▶ _Information supplied_
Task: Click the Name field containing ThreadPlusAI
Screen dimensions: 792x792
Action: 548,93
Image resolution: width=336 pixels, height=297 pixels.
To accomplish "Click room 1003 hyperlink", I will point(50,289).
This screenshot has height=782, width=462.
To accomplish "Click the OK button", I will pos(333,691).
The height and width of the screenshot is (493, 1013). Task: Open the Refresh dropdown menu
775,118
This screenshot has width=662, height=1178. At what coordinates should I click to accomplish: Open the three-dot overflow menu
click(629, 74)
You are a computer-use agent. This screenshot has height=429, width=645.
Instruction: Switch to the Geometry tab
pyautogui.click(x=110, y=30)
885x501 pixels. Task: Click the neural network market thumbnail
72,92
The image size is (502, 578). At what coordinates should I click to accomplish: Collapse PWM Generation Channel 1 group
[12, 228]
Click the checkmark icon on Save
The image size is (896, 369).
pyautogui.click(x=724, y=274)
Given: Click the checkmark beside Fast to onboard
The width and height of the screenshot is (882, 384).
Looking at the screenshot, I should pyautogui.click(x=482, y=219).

▶ _Assigned task_
Your answer should be the lines of the material above that include "will".

▶ _Reply_
To accomplish "Click room 1003 hyperlink", I will point(50,289).
To accomplish "Click the OK button", I will pos(333,691).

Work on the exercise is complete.